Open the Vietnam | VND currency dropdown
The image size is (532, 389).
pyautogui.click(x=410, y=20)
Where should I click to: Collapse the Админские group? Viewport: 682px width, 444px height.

--

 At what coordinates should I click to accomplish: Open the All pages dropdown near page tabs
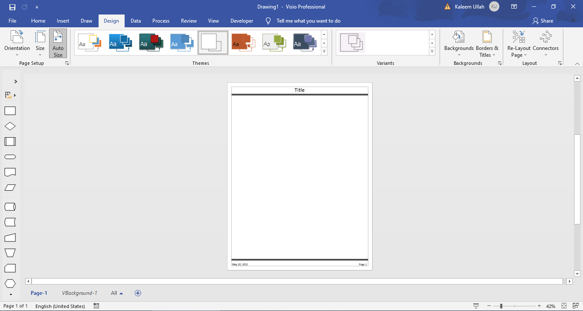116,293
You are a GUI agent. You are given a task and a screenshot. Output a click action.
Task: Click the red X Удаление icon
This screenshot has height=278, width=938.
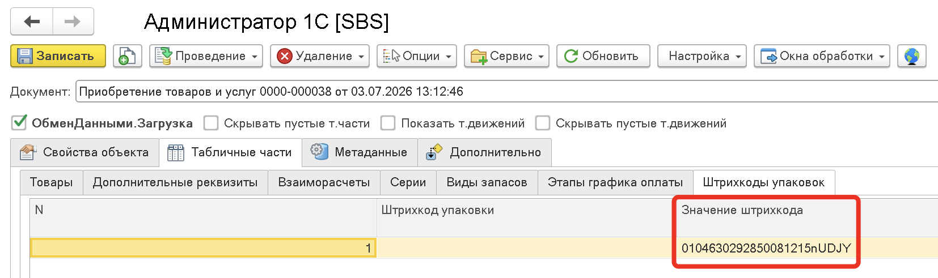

...

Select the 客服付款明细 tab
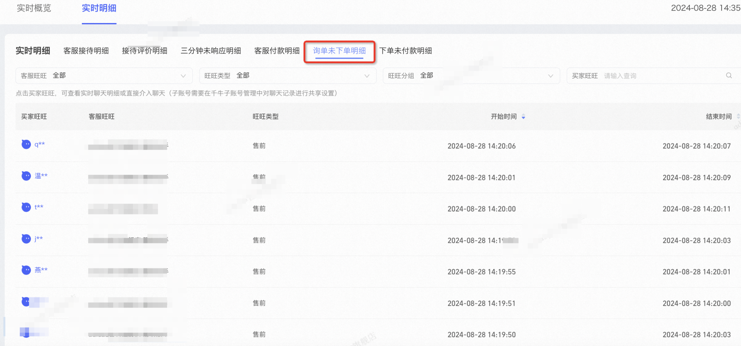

__YOUR ASSIGNMENT__
Using the material, show each line where the string "width" can be found.

__ANSWER BOX__
Where should I click to: Collapse the Админские group? Viewport: 682px width, 444px height.
This screenshot has height=278, width=938.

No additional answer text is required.